* _What to do_:
Update the records from the line containing "You are a computer-use" up to and including the line containing "Action: click(664, 2009)" by replacing "owner" with "creator", leaving everything else unchanged. Return only those lines and omit the pictures.

* _Supplied data_:

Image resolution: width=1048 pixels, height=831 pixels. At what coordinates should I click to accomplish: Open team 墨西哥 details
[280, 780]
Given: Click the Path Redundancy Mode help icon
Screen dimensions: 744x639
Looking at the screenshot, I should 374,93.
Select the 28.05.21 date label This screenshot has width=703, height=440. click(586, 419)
...
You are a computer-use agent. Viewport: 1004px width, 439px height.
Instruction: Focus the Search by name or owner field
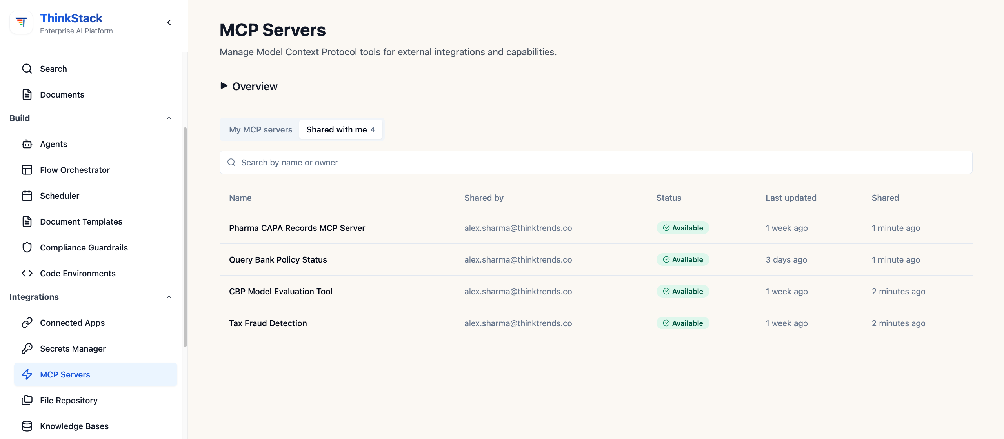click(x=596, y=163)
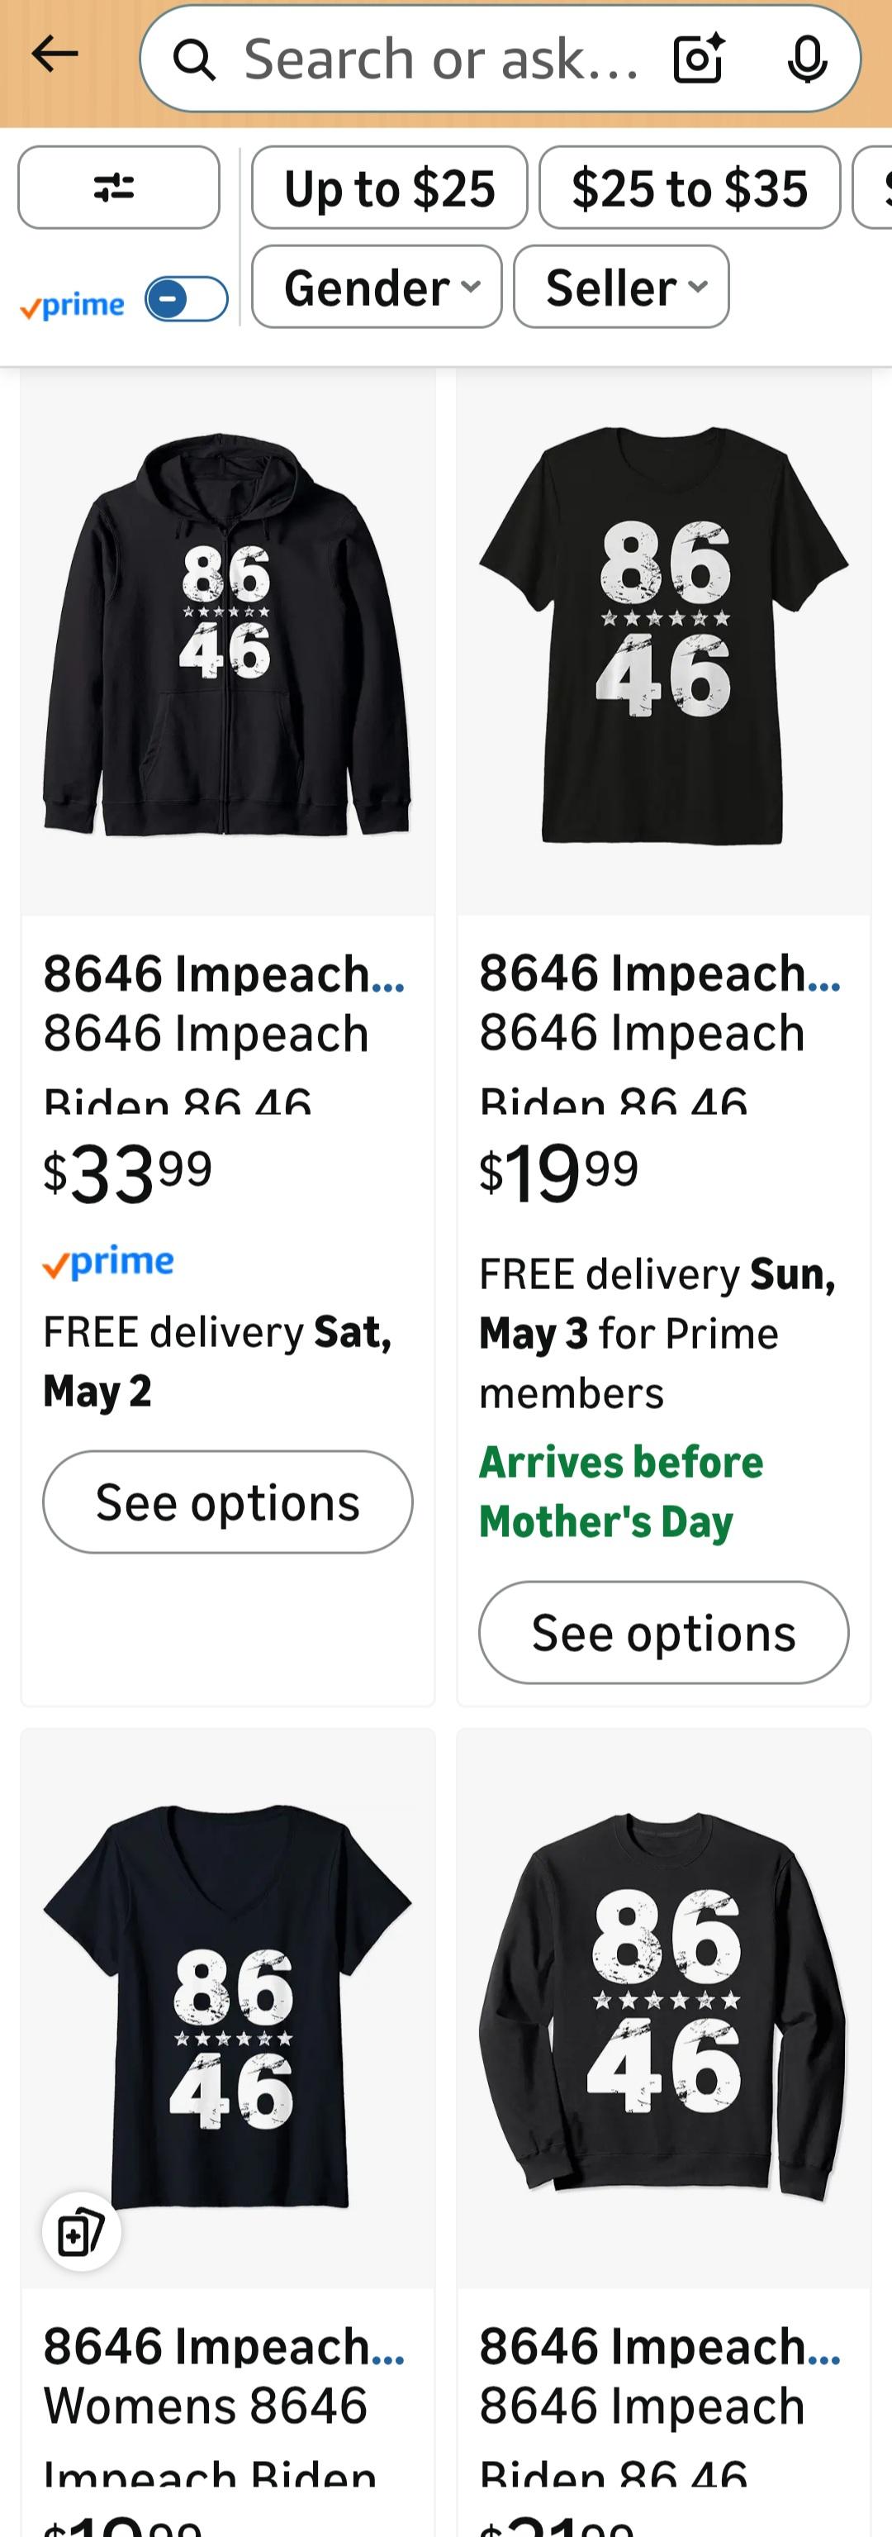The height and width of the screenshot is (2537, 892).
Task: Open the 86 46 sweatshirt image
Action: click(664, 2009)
* * *
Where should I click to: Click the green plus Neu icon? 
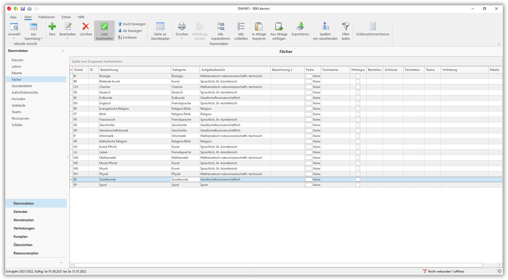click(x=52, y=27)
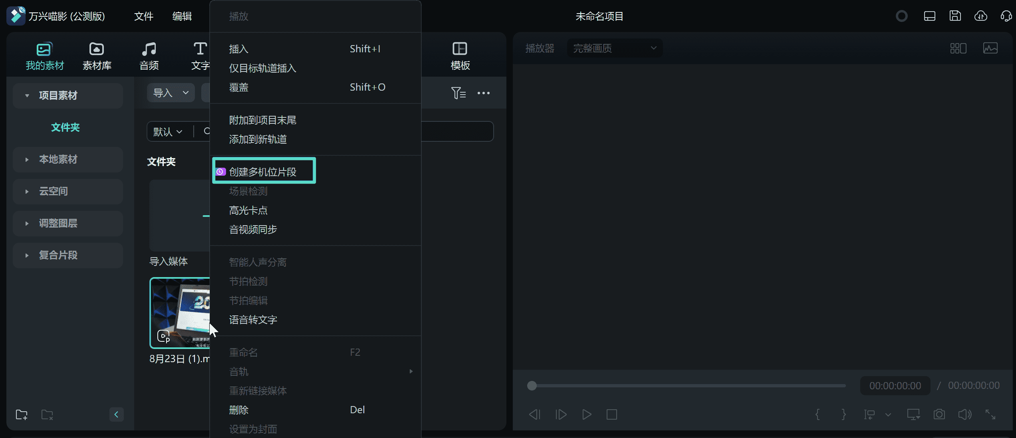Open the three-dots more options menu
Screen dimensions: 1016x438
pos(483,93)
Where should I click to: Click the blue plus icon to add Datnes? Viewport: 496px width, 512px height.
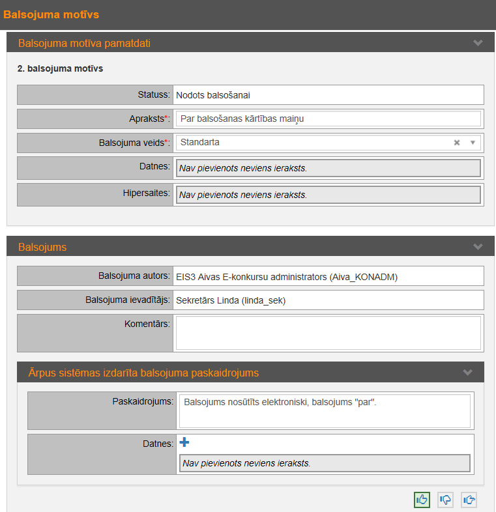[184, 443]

* _Full answer_:
You are a computer-use agent. Viewport: 1004px width, 439px height.
Instruction: Focus the Search by name or creator field
click(x=596, y=163)
The height and width of the screenshot is (2537, 892).
Task: Open the 86 46 sweatshirt image
Action: click(664, 2009)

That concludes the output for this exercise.